The Wellbeing Service at St Luke’s is one of the largest in any Hospice in the North of England, an example of our progressive approach to patient care.

“Because we have such a large team, we are able to see patients not only on the inpatient unit but in the day service, as outpatients and in the community,” says Mike.

“Equally importantly we are able to treat family members and carers as well and this completes a nice circle, for when a patient is relaxing, the family members feel better, and when the family members relax, the patient sees this and feels better as well.”

The Wellbeing Team draw on a range of complementary therapy treatments including massage, reiki and reflexology, hot stones, guided relaxation and acupuncture.

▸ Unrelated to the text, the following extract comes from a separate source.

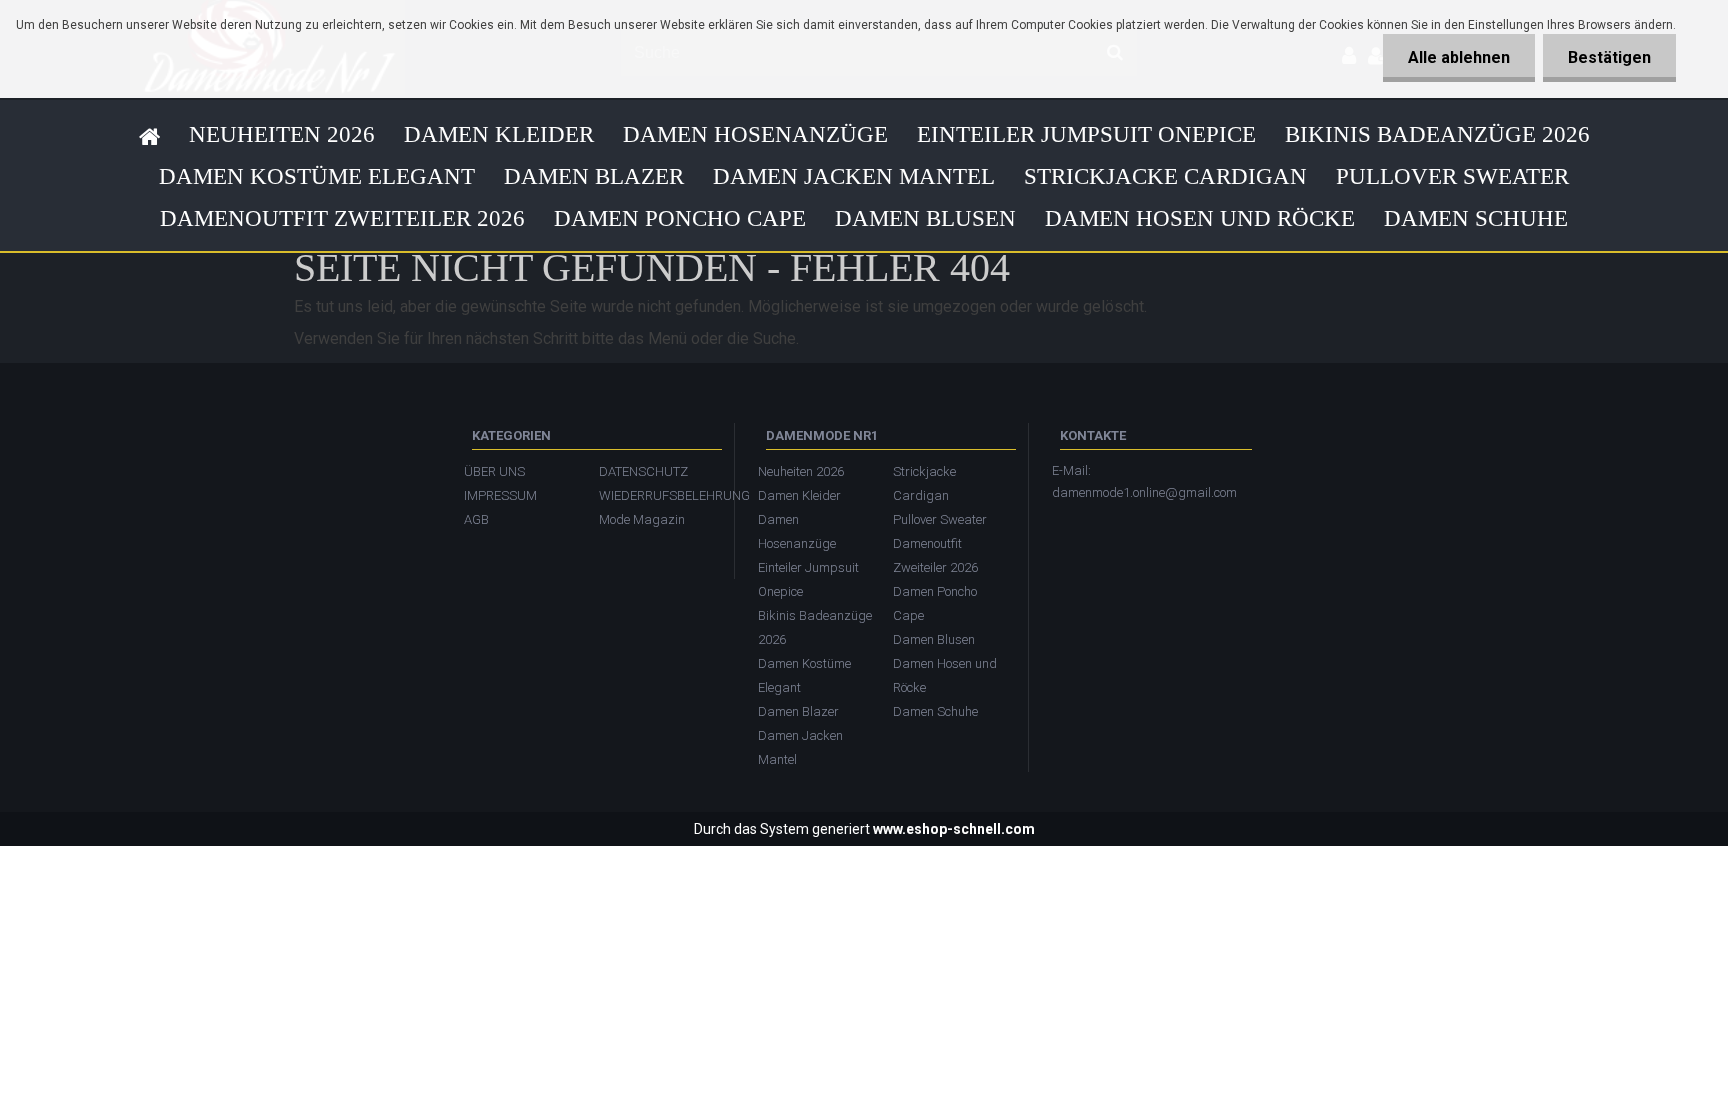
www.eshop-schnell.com (954, 829)
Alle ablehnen (1459, 57)
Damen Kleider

“In everything we offer, we have time to spend with somebody with no agenda, which is probably what sets us apart,” Mike explains.

“Sometimes just sitting at the end of the bed offering a little foot massage is all that it takes to make that important connection, physically at first but then emotionally too, developing a relationship of trust so the person can open up and let go of some of the things they may have been holding inside.”

“And the other thing we aim to do is create a space that can be complete silence and when a person experiences that silence they start to feel it is okay to fill that silence with their own thoughts.”